▸ Excerpt provided:
__________________________________________________
The First Ladies Luncheon also has honored men. And on Wednesday, Unilever CEO Paul Polman was honored with the League of Gentlemen Award and joked of a need to change the name of next year's event in light of the possibility of a female president and her husband filling the traditional "First Lady" role.

"You'll have to change the name next year because someone else will be joining you," Polman said in his acceptance speech. "It's in the spirit of gender diversity that you set the example that the male community doesn't have the courage to do that you change these titles and make them gender-neutral before someone else gets the idea."

Nemcova also was honored for her work with the Happy Hearts Fund, which rebuilds schools in areas hit by natural disasters, the organization she founded after surviving the 2004 Indian Ocean Tsunami. The former supermodel said her Golden Heart award "merges the two worlds about which I'm the most passionate about." In her speech and speaking to THR ahead of time, Nemcova called for a "smart response" as opposed to just a "first response" to natural disasters, in which those helping the area recover "stay there for the long run and help to rebuild schools as soon as possible because it doesn't just help one family but helps all the families." 

Fellow supermodel and founder of the Naked Heart Foundation Natalia Vodianova received the women's and children's champion award for her work to build an inclusive society open to people with disabilities and special needs, through play and the creation of support services for disadvantaged families.

Rounding out this year's honorees, Swarovski's Nadja Swarovski received the education and creativity award and Shixi Technology CEO Mengqing Fan received the empowerment innovation award.
__________________________________________________
▸ Recorded information:
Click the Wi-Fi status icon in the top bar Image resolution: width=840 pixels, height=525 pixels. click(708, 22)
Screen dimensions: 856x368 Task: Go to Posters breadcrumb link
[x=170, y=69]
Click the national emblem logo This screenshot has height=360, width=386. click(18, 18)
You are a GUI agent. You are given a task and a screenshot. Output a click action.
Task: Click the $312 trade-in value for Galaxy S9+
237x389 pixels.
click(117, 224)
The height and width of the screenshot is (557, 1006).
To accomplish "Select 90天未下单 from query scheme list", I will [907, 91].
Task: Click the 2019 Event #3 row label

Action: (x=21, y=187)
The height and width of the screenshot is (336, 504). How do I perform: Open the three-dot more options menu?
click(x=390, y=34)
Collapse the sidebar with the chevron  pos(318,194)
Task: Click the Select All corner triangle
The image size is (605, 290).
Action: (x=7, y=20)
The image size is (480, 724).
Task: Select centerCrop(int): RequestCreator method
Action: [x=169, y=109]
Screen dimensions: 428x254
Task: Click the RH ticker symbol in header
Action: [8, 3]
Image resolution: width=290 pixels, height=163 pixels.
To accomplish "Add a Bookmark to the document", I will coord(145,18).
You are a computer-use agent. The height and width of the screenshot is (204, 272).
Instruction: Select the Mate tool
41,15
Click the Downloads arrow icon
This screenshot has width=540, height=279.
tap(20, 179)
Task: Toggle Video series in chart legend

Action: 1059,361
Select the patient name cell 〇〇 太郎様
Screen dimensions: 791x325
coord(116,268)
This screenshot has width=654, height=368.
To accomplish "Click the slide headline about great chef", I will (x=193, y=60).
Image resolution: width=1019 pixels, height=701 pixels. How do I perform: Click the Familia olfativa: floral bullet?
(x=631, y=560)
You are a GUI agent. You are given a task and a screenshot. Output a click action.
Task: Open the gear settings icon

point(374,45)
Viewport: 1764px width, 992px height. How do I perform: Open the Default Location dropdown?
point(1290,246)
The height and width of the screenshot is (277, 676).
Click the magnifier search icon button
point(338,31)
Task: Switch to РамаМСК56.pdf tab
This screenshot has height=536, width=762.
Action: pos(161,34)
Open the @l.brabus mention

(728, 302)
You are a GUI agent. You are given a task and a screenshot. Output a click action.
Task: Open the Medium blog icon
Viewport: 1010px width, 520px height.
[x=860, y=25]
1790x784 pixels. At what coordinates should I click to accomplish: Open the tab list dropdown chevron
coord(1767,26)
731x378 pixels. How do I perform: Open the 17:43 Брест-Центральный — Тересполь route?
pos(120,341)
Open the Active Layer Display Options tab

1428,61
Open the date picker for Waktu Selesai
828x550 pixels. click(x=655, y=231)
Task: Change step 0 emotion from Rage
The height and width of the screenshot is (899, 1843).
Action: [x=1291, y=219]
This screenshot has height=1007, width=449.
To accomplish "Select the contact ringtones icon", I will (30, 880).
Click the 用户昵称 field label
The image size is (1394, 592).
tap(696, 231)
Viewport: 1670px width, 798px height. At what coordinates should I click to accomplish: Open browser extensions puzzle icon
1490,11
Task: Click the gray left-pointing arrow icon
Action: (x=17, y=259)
__________________________________________________
▸ Tasks:
1. In the luncheon article, change "empowerment innovation award" to "technology innovation award" and write out the passage between "Rounding out this" and "empowerment innovation award.", inclusive.
2. Answer from the luncheon article:
(a) Which company is Paul Polman the CEO of?
(b) What does the Happy Hearts Fund rebuild?
(c) Which award did Natalia Vodianova receive?
The data has no connection to the luncheon article.

▸ Results by task:
1.
Rounding out this year's honorees, Swarovski's Nadja Swarovski received the education and creativity award and Shixi Technology CEO Mengqing Fan received the technology innovation award.

2.
(a) Unilever
(b) Schools in areas hit by natural disasters
(c) The women's and children's champion award